Macro N Cheese
An Activist's Quest for Aboriginal Inclusion with Jengis Osman
July 11, 2020
From the mountains of Cyprus to the Australian outback, Jengis Osman’s path led him to Modern Monetary Theory.

Our guest is Jengis Osman, an activist and labor organizer who was led to Modern Monetary Theory through his life experiences and those of his family and the people he works with. After graduating from university, he struggled to find work and questioned why it had been easier for his grandparents who had immigrated to Australia from wartorn Cyprus in the 1970s. When he taught English to new immigrants, they asked the same question: why aren’t there enough jobs?

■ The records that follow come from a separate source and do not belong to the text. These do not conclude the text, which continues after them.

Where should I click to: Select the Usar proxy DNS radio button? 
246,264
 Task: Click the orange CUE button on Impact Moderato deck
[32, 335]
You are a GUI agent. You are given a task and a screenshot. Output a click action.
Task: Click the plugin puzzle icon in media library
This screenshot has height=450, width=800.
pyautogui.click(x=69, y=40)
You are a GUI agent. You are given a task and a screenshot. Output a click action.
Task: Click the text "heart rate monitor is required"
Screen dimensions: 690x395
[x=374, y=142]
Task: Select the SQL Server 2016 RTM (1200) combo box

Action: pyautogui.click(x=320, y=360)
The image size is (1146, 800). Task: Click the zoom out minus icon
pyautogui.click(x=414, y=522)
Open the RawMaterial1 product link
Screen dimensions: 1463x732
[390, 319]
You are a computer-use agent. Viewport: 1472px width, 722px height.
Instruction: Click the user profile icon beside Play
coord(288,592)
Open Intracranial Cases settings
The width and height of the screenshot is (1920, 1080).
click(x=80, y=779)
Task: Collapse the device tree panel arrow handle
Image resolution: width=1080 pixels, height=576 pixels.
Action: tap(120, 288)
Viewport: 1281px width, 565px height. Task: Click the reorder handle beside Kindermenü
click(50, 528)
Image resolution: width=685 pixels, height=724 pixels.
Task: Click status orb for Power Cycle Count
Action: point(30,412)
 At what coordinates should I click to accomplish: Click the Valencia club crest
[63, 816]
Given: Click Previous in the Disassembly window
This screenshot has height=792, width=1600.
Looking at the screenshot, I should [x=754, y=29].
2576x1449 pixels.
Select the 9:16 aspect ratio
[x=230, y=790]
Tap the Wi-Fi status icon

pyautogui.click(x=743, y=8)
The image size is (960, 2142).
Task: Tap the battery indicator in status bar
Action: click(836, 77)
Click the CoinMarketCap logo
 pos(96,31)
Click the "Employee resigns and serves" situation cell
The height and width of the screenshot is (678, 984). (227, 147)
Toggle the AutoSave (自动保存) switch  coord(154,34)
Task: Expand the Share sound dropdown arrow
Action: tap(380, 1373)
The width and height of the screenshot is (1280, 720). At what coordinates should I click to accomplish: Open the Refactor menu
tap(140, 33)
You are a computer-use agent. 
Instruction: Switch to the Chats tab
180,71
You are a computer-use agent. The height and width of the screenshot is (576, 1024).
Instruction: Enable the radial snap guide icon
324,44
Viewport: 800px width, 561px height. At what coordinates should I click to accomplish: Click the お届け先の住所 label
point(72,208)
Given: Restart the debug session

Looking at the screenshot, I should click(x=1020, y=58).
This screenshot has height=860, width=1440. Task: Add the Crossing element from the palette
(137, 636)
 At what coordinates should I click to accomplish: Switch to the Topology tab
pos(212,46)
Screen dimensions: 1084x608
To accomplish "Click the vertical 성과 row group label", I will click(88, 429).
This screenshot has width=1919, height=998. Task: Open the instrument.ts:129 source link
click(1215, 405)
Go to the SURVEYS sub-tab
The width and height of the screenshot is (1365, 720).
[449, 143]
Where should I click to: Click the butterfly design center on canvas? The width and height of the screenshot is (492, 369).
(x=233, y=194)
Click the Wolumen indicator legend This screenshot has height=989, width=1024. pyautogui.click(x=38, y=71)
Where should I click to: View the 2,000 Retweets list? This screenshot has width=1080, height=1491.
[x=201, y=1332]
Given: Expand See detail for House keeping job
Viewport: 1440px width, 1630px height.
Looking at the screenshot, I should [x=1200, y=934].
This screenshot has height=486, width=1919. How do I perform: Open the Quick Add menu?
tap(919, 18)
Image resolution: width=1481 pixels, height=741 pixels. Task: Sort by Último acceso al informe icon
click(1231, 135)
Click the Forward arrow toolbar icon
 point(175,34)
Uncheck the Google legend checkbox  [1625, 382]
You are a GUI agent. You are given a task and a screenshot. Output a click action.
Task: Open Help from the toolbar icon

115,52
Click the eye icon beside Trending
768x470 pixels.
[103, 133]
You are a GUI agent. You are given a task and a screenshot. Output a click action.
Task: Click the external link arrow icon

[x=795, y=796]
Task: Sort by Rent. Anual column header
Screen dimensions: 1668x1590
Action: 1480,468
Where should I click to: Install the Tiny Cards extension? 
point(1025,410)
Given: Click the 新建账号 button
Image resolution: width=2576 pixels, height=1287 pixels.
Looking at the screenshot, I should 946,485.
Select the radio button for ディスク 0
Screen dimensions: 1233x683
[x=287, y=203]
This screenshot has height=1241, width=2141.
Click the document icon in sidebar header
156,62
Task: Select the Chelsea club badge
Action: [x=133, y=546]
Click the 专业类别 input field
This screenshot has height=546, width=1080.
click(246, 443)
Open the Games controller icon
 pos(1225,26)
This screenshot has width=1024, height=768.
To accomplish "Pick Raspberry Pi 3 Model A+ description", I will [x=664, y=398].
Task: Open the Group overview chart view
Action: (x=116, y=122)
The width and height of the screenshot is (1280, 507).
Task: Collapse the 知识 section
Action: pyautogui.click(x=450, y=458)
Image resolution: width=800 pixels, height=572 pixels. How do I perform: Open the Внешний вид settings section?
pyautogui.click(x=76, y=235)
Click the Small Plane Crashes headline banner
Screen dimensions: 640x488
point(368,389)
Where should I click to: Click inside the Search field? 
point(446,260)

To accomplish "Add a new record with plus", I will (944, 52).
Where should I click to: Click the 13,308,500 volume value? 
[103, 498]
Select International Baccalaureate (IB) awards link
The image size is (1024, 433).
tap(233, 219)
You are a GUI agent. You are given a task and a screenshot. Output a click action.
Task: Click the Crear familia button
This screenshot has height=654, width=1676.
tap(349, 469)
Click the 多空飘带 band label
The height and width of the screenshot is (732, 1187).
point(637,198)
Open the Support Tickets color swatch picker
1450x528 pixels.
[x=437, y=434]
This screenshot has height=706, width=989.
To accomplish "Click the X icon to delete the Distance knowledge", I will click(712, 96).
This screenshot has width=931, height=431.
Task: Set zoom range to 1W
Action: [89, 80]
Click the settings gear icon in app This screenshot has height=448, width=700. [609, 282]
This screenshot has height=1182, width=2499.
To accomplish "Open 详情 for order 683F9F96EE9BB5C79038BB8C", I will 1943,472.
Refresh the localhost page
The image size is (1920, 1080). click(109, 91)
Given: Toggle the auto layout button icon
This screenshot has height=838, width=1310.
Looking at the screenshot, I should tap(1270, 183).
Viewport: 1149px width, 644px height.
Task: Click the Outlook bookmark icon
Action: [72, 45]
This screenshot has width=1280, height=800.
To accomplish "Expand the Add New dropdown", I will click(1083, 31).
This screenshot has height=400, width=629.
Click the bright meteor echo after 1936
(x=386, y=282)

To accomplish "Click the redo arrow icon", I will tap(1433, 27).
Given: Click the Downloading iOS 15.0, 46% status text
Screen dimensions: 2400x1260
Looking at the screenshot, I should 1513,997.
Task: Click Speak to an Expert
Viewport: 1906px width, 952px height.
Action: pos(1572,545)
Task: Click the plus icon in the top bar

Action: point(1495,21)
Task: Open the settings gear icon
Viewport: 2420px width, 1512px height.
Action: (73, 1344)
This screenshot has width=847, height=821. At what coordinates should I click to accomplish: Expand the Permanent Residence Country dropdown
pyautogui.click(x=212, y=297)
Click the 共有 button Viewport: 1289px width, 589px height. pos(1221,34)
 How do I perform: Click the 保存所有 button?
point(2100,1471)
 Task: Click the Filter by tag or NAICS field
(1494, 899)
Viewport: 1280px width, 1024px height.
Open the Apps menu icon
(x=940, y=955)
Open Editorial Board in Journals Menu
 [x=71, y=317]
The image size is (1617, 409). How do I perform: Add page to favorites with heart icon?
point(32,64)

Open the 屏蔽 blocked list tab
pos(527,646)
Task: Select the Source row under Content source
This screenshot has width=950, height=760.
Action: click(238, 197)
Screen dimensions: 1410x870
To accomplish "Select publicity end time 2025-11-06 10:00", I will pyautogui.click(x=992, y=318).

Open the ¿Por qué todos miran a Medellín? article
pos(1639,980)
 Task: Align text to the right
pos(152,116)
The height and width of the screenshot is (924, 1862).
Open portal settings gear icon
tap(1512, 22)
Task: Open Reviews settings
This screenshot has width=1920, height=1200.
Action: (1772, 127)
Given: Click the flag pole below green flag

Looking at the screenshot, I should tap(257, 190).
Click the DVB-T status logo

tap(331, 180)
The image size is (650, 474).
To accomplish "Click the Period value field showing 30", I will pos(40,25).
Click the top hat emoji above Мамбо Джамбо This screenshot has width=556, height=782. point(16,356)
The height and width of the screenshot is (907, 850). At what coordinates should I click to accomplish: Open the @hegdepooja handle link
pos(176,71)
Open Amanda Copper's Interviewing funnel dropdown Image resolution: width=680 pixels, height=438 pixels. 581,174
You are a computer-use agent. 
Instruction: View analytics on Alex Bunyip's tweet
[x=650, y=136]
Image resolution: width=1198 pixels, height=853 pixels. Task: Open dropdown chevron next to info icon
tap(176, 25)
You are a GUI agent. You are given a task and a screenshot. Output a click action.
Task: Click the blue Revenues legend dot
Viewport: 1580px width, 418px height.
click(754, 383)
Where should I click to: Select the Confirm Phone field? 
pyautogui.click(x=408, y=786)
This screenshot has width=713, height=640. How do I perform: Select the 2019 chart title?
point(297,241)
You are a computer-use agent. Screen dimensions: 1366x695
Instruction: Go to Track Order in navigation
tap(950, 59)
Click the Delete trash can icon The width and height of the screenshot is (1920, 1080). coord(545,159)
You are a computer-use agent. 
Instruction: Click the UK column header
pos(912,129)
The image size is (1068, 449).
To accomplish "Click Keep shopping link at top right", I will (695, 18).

Jengis now lives in the Northern Territory, a remote section of Australia. The effects of austerity are always harshest on the most vulnerable groups, but the living conditions of Australia’s indigenous population also reflect that country’s unique history of brutal colonial oppression. Before colonization the people had an abundance of food and water; their kinship systems worked for them. The colonizers tore communities apart with forced relocation to different regions with different customs and a foreign language. Children were uprooted and sent to mission schools far from their families. Colonialism effectively made slaves of the indigenous people and austerity assured their continued suffering.

When Jengis discovered Bill Mitchell’s blog (http://bilbo.economicoutlook.net/blog/), the pieces began falling into place. Much of this interview takes us through the MMT fundamentals that brought reality into focus for so many of us, starting with the difference between a currency creator and a currency user. Jengis talks about Pavlina Tcherneva’s example of the “hut tax” imposed by the British in Malawi as a coercive measure that provided the colonists with a labor force by creating a need for the pound sterling.

Understanding that taxes don’t fund government expenditures at the national level leads to awareness of the vast array of unnecessary political choices that cause pain at every level, including unemployment and homelessness. Fracking in the Northern Territory will damage the water supply and prolongs the negative impact of fossil fuels. Yet when the central government doesn’t spend enough in the territories and states, regional governments are forced to find private investors whose interests don’t align with that of the community. This brings us back to the difference between a currency creator and a currency user.

Steve often asks our podcast guests how they introduce MMT to the uninitiated. Jengis talks about money as akin to points on a scoreboard -- the referee cannot run out of them. Money is a measure, like an inch or a mile. Those numbers are a statistical artifact and without a context, they make no sense. The economy isn't an abstraction that sits above us and is not a “thing” we should be working to serve. The economy is us. We want to focus on achieving real outcomes, like employment opportunities, tackling climate change, and creating the kind of world we want to live in.

Jengis Osman currently works as a union organizer. He has had many occupations over the years including a substantial time unemployed as neoliberalism has decimated the idea of secure employment, providing sufficient work for all and forced education and training onto the individual rather than a collective responsibility. These jobs include a terrible stint in the retail sector, a call center as a researcher, a garbage man, and an ELICOS teacher.